### [Text]
•••

The FDA recommend that acesulfame potassium is safe up to an acceptable daily intake of 15 mg per kilogram (mg/kg) of body weight per day in the U.S. This is a very large quantity, around 23 tabletop sweetener packets.

Despite its acceptance in some countries, some academics remain critical of the decision to declare acesulfame potassium safe because they consider the toxicity data reported to date inadequate (6).

Research has found that artificial sweeteners cause only minimal changes in blood sugar levels, and sources say they are safe for people with diabetes (7).

However, several observational studies — which cannot prove cause and effect — have highlighted a link between diet drinks and obesity, type 2 diabetes, and metabolic syndrome (8, 9, 10).

This finding has led to speculation that artificial sweeteners could disrupt blood sugar control and insulin secretion (11).

Test tubes studies suggest that acesulfame potassium may increase the amount of sugar absorbed by cells from the gut (12).

In addition, one animal study from 1987 reported that injecting very high doses — 150 mg/kg of body weight — of acesulfame potassium directly into rats’ bloodstreams caused them to release large amounts of insulin (13).

In this experiment, the animals received large doses to the sweetener under unusual conditions, so researchers cannot apply these results to humans.

•••

### [The data]
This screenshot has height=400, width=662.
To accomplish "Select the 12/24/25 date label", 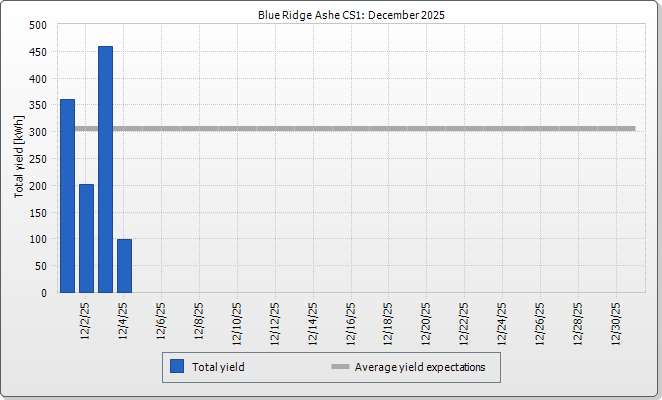I will click(x=503, y=323).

•••

### [Instructions]
A: What acceptable daily intake of acesulfame potassium does the FDA consider safe, according to the text on acesulfame potassium?
B: The text on acesulfame potassium describes a 1987 rat study. Explain why researchers cannot apply its results to humans.
C: Carry on the text on acesulfame potassium from its final sentence.

### [Answers by task]
A: Up to 15 mg per kilogram of body weight per day.

B: Researchers cannot apply the 1987 rat study's results to humans because the animals received large doses of the sweetener under unusual conditions. Very high doses of 150 mg/kg of body weight were injected directly into the rats' bloodstreams.

C:
Human studies have not found that acesulfame potassium raises blood sugar or insulin, but studies on long-term use are lacking (14).

In the short term, acesulfame potassium does not raise human blood sugar or insulin. However, researchers do not know the long-term effects of frequent intake in humans.

One of the most serious claims about acesulfame potassium is that it could increase the risk of cancer.

In 1996, the Center for Science in the Public Interest (CSPI) openly queried the quality of the science used to approve this sweetener for widespread use (15).

However, the FDA and the NCI say that acesulfame potassium is safe and that there is enough evidence to say that it does not cause cancer (2, 4).

Scientists have tested whether acesulfame potassium could cause cancer using both test tubes and animals.

In test tubes, they look for signs that a substance could be “genotoxic,” which means that it could damage DNA and cause mutations that may lead to cancer. Many studies have failed to detect any signs of genotoxicity.

In 2005, the National Toxicology Program conducted one of the largest animal studies.

They gave mice up to 3% of their total diet as acesulfame potassium for over 40 weeks — the equivalent to a person drinking more than 1,000 cans of soft drinks each day. They found no evidence of an increased risk of cancer in the mice (16).

In summary, studies in test tubes and lab animals suggest that acesulfame potassium does not cause cancer. Although some disagree, major regulatory authorities have reached the same conclusion.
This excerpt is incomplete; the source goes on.